As the story unfolds in the lyrics, we see that this woman possibly honored their meeting out of mere respect and not because she also had feelings for him. She makes it clear by offering an apology but it appears this man refuses to admit that the reunion he is longing for is impossible.

The truth of the matter is that he may well be aware but would rather deceive himself into thinking that the feeling is mutual instead of rationally acknowledging that she has no feelings for him. Throughout the song, the man lives in denial and continues to maintain a desire that may never be fulfilled. It is for this reason the songwriter labels him as a fool.

Facts about “What A Fool Believes”

This Doobie Brothers’ classic was released in December 1978.

It was produced by Ted Templeman and written by Kenny Loggins alongside Michael McDonald.

McDonald created the concept of the reunion and futile attempts by the ‘fool’ to rekindle a non-existing relationship, while Loggins continued from the bridge, finishing the lyrics over a phone call.

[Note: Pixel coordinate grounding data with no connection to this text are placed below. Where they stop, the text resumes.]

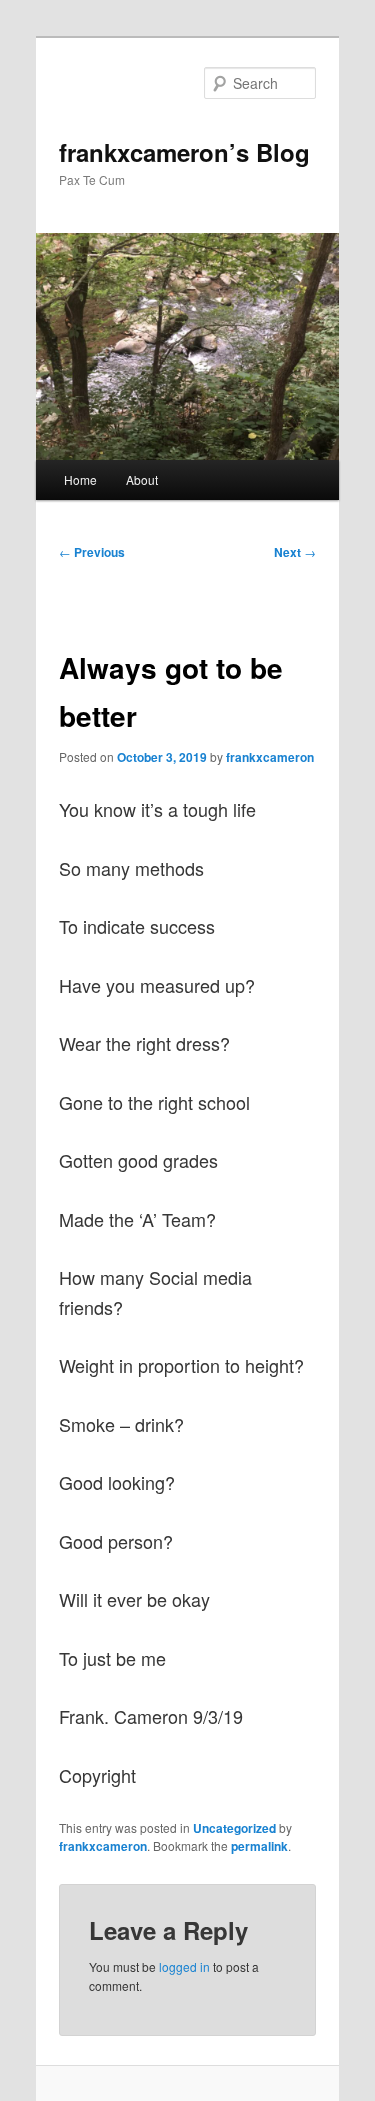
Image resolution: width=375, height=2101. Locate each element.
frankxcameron (270, 757)
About (142, 479)
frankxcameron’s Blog (184, 152)
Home (80, 479)
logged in (184, 1966)
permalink (259, 1846)
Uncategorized (234, 1828)
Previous (92, 552)
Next (295, 552)
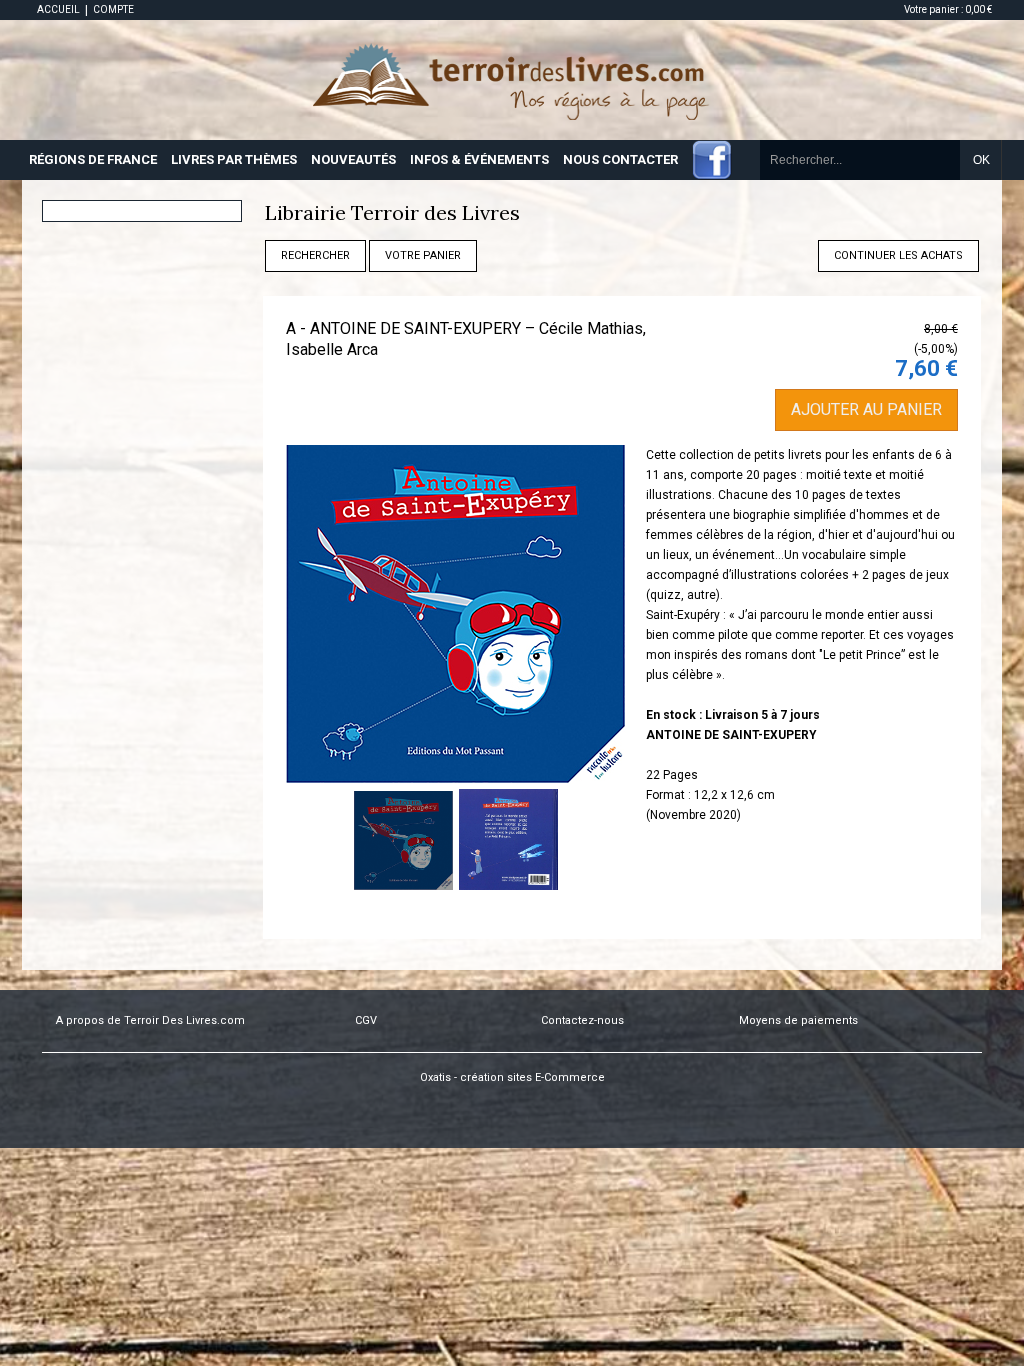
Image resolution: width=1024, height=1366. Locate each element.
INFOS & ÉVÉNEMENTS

Producer Templeman had to play drums along with Keith Knudson. According to him, the sole aim was achieve what he had been describing as a ‘floppy record with a floppy feel” right. The band had already recorded the song for about six consecutive days before he made that decision.

It was rumored that Michael Jackson was not credited for contributing backing vocals to the Brothers’ original recording of this song. The band later dismissed these rumors as untrue.

At the 1980 Grammys, this classic won the Brothers the “Song of the Year” honor. In claiming the award, the song beat several other hits, including Kenny Rogers’ “She Believe in Me“.